However, language is defined by how we use it. In common parlance, "tech
company" means the latter kind of company. Normatively decreeing otherwise is
futile.

Should we talk more about the former kind? Yes. But I disagree that the latter
kind is not a useful category. Distinguishing between "factory companies" and
"non-factory companies" was probably very useful at the beginning of the
industrial revolution. We're still in the early days of the information
revolution.

By "software is eating the world", we don't mean that every company uses email
or has a blog. That's not software that gives a competitive advantage,
precisely because everyone already has it. "Software is eating the world"
means that Uber is a better taxi dispatch service than traditional taxi
dispatch services, because of software they developed. It means Netflix is a
better movie rental service than Blockbuster, because of software they
developed. It means Apple and Google upended every mobile phone manufacturer
and carrier, because they could develop better operating systems and browsers.

"Software is eating the world" does NOT mean that every company uses software
(duh), but rather that companies with software competency (or even excellence)

Task set:
• a. Answer these questions about the comment on tech companies, one line each:
(i) Which distinction does it say was probably very useful at the beginning of the industrial revolution?
(ii) Which company does it call a better movie rental service than Blockbuster?
(iii) What two things does it say Apple and Google could develop better?
• b. Resume the comment on tech companies from the point where it stops.
The data is separate material, unrelated to the comment on tech companies.

Data lines:
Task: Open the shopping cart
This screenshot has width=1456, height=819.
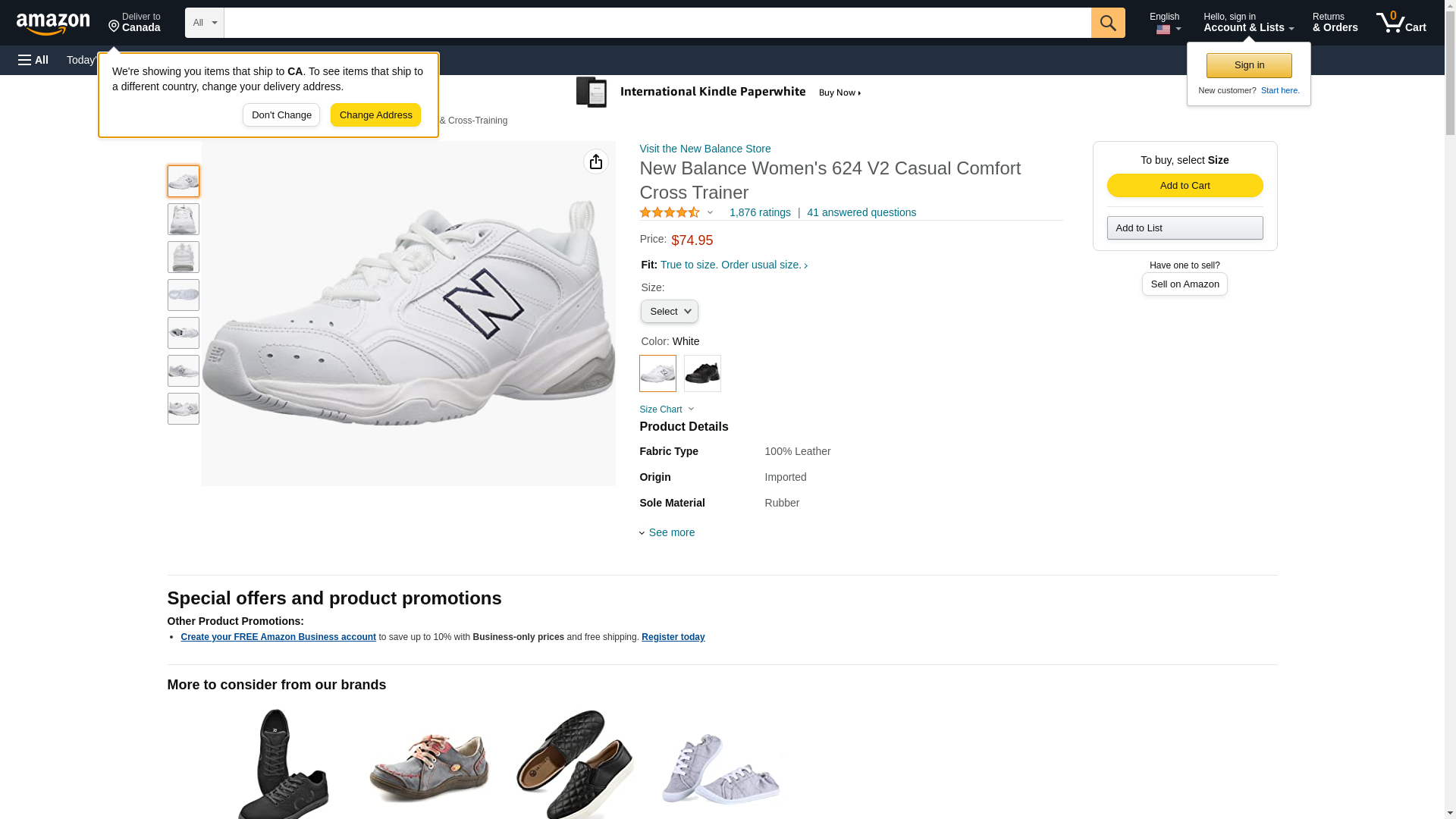Action: click(x=1401, y=23)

Results by task:
• a.
(i) The distinction between "factory companies" and "non-factory companies."
(ii) Netflix.
(iii) Operating systems and browsers.

• b.
will have a significant advantage with which to edge out their competitors.

------
Smerity
The part of this article I really associated with is the focus on "startup
drama". The startup drama has its place -- stories of founders fighting
through the hard time or working out when to throw in the towel are
wonderfully didactic in nature whilst getting across the human story. It's why
Founders at Work is one of my favourite books.

Most tech blogs however have distorted these startup dramas to the point they
look like poorly scripted television shows. They've discovered, just as gossip
magazines did, that more drama => more eyeballs => more revenue. Very few
sources I have come across prioritize information over hype and it feels like
the tech community is paying for it.

What I disagree with in the article though is the focus only on wanting to
hear of tech startups. I asked an entrepreneur on advice about Natural
Language Processing startups (of which he'd founded a few). He said "To bake
banana bread you need to be able to bake bread". Tech startups, as different
as they are to normal businesses and startups in other fields, share a great
deal as well. We'd do well learning from their trials and follies too and
hence why HN is so open to articles from all over the map.

------
troymc
Kevin Kelly's book _What Technology Wants_ defines technology very broadly, so
that it includes just about anything invented by humans (i.e. not already in
the cosmos prior to humans), including language and sewing machines. That
makes a lot of sense, but it doesn't reflect popular usage.

My favourite definition, because it aligns most closely with typical usage:

"Technology is a word that describes something that doesn’t work yet."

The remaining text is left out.